The firm has recently been involved in the bridge replacement project at Pont Briwet and undertook the land surveyor’s role. During this project the firm provided five different types of technology after they were commissioned to the job by engineers, Hochtief UK.

The onsite team used airborne laser scanning – or LIDAR – to survey 40 sq km of the estuary in a bid to study any sediment movement. The team also surveyed the River Usk’s river bed using a multi-beam echo sounder which allows the shape of the river bed to be ascertained around the supports of the existing bridge. This process is called bathymetry.

Merrett also undertook ground based laser scanning on the existing timber bridge which helped the construction engineers building the new bridge, as well as providing 3D viewings of the bridge and its structure. The firm also carried out topographical surveying of the approach roads and photographic surveying which is merged with the laser data to create realistic 3D images and ‘fly-throughs’ of the site.

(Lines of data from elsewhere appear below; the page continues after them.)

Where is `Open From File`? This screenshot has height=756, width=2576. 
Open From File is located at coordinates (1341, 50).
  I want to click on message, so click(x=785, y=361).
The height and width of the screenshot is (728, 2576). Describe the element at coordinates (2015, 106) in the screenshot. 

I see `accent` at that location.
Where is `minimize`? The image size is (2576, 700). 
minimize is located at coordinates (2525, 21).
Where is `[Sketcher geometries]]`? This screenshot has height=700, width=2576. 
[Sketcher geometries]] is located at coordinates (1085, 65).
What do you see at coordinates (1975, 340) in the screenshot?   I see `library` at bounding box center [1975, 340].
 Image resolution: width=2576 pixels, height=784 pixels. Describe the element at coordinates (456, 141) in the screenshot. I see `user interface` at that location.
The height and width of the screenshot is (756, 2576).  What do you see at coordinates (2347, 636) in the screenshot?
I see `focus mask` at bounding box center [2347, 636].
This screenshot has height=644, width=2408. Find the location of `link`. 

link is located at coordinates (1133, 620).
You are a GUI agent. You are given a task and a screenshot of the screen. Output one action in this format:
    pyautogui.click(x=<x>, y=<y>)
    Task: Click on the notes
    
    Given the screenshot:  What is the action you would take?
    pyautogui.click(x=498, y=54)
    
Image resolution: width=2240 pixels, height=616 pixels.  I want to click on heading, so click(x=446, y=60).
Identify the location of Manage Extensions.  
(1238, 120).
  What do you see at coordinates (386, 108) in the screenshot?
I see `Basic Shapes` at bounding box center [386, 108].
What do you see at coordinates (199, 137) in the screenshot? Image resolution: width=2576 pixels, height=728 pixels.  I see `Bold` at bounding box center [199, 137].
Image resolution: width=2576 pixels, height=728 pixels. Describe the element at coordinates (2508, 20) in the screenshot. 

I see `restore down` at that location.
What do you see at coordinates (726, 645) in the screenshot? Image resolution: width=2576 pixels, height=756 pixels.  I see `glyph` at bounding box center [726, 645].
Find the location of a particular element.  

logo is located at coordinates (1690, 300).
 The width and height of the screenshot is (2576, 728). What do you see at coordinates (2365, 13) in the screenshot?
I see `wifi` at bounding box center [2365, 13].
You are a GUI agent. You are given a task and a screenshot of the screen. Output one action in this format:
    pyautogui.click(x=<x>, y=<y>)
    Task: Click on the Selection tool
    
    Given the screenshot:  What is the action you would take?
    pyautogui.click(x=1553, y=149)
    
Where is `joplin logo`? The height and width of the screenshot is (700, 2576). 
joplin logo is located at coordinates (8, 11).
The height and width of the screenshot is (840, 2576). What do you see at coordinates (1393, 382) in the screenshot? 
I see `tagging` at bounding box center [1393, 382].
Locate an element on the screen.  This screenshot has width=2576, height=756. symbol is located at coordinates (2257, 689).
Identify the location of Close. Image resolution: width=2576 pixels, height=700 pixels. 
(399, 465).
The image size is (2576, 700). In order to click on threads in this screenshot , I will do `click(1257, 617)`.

We caught up with the firm’s Director, Peter Merrett, to find out more about their involvement. He said:

We were on site for two weeks and it was extremely important to be involved because of the mix of different technologies we used and the fact that the data was use across a wide range of applications, from design, future monitoring and for the archaeological record.

We pride ourselves on the practical application of the latest surveying technologies and we achieved this on the Pont Briwet project.”